George Eliot: Middlemarch

BOOK VI. THE WIDOW AND THE WIFE.
59. CHAPTER LIX. (continued)

"Great God! what do you mean?" said Will, flushing over face and ears, his features seeming to change as if he had had a violent shake. "Don't joke; tell me what you mean."

"You don't really know?" said Rosamond, no longer playful, and desiring nothing better than to tell in order that she might evoke effects.

"No!" he returned, impatiently.

"Don't know that Mr. Casaubon has left it in his will that if Mrs. Casaubon marries you she is to forfeit all her property?"

"How do you know that it is true?" said Will, eagerly.

"My brother Fred heard it from the Farebrothers." Will started up from his chair and reached his hat.

"I dare say she likes you better than the property," said Rosamond, looking at him from a distance.

"Pray don't say any more about it," said Will, in a hoarse undertone extremely unlike his usual light voice. "It is a foul insult to her and to me." Then he sat down absently, looking before him, but seeing nothing.

"Now you are angry with ME," said Rosamond. "It is too bad to bear ME malice. You ought to be obliged to me for telling you."
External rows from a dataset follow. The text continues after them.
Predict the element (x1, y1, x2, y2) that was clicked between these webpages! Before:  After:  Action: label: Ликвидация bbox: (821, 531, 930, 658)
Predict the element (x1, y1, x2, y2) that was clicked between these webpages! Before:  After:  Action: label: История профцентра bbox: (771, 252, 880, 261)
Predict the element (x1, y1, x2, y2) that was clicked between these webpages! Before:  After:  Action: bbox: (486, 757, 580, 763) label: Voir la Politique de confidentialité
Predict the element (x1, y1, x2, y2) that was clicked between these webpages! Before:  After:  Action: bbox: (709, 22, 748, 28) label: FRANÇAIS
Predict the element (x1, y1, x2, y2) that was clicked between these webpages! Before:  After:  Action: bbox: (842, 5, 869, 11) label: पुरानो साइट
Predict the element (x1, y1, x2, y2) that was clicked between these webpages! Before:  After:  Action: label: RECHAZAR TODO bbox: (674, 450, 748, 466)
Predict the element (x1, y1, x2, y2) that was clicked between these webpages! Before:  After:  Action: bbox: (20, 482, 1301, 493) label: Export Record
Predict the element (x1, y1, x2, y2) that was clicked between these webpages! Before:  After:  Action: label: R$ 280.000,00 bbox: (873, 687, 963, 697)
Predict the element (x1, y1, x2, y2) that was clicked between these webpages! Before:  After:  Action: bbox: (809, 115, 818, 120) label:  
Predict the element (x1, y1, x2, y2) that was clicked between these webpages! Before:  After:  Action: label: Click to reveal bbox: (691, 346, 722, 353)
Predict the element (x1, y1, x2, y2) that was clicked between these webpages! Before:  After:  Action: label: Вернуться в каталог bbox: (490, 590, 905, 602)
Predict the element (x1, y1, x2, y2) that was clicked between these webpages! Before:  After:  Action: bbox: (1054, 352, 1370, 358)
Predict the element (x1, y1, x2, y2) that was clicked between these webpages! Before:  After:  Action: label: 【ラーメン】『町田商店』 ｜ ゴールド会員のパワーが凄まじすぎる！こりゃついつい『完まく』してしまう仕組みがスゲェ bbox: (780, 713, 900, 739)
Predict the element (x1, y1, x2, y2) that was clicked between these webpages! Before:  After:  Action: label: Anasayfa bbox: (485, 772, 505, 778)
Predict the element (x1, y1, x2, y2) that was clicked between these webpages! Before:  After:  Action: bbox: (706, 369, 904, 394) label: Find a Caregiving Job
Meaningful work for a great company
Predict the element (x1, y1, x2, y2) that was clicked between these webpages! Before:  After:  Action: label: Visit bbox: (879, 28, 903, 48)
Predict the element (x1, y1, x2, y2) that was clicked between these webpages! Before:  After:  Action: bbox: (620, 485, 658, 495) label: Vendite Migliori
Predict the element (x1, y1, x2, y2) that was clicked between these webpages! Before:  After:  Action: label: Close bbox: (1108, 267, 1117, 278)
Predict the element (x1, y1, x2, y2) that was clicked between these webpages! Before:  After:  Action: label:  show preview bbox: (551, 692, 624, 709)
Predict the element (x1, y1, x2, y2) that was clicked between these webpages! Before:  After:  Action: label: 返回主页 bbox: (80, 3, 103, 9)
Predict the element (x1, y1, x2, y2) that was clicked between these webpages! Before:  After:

"So I am," said Will, abruptly, speaking with that kind of double soul which belongs to dreamers who answer questions.

"I expect to hear of the marriage," said Rosamond, play. fully.

"Never! You will never hear of the marriage!"

With those words uttered impetuously, Will rose, put out his hand to Rosamond, still with the air of a somnambulist, and went away.